◆ **SUPPLIED DATA**

———

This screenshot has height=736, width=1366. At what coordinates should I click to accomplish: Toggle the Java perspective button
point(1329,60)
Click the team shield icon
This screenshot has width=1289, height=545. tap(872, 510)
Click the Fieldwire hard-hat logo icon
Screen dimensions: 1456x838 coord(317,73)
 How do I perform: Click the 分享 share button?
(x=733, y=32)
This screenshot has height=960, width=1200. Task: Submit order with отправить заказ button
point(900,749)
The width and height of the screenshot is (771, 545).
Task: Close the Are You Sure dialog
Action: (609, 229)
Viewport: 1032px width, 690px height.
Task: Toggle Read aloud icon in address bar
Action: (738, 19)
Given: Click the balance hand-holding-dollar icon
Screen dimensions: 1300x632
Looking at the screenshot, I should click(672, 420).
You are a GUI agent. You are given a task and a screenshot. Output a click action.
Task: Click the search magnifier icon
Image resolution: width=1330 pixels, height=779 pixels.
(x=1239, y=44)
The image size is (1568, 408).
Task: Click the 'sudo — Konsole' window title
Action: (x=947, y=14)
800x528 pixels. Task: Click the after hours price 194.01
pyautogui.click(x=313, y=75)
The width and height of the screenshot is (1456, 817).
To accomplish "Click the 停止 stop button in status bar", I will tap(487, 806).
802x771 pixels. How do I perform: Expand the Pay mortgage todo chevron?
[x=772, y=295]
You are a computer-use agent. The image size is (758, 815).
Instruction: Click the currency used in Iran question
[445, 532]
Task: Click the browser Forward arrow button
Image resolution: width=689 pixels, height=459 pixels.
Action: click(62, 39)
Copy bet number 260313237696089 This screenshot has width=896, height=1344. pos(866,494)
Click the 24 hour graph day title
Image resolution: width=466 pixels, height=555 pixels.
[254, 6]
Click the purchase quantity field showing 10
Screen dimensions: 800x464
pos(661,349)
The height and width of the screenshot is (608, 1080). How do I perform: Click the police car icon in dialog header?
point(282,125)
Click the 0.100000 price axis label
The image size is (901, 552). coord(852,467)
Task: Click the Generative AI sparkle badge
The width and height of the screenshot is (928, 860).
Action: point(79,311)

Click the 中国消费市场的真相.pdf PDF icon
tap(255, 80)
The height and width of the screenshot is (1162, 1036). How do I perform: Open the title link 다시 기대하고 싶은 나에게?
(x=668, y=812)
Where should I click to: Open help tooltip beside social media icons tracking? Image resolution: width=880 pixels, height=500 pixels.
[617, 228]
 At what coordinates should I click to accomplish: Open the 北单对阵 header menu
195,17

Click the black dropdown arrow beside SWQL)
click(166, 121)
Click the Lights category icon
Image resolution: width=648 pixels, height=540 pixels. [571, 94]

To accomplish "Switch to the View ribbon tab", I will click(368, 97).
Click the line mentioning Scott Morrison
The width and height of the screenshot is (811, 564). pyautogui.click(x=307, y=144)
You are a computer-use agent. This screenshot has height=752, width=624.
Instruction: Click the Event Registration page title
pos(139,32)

———

◆ **STATED EXERCISE**
Reproduce the data word for word, beginning at its very first line and ending with the line that contains "[x=772, y=295]", that line included.

◆ **SOLVED PROBLEM**
This screenshot has height=736, width=1366. At what coordinates should I click to accomplish: Toggle the Java perspective button
point(1329,60)
Click the team shield icon
This screenshot has width=1289, height=545. tap(872, 510)
Click the Fieldwire hard-hat logo icon
Screen dimensions: 1456x838 coord(317,73)
 How do I perform: Click the 分享 share button?
(x=733, y=32)
This screenshot has height=960, width=1200. Task: Submit order with отправить заказ button
point(900,749)
The width and height of the screenshot is (771, 545).
Task: Close the Are You Sure dialog
Action: (609, 229)
Viewport: 1032px width, 690px height.
Task: Toggle Read aloud icon in address bar
Action: (738, 19)
Given: Click the balance hand-holding-dollar icon
Screen dimensions: 1300x632
Looking at the screenshot, I should click(672, 420).
You are a GUI agent. You are given a task and a screenshot. Output a click action.
Task: Click the search magnifier icon
Image resolution: width=1330 pixels, height=779 pixels.
(x=1239, y=44)
The image size is (1568, 408).
Task: Click the 'sudo — Konsole' window title
Action: (x=947, y=14)
800x528 pixels. Task: Click the after hours price 194.01
pyautogui.click(x=313, y=75)
The width and height of the screenshot is (1456, 817).
To accomplish "Click the 停止 stop button in status bar", I will tap(487, 806).
802x771 pixels. How do I perform: Expand the Pay mortgage todo chevron?
[x=772, y=295]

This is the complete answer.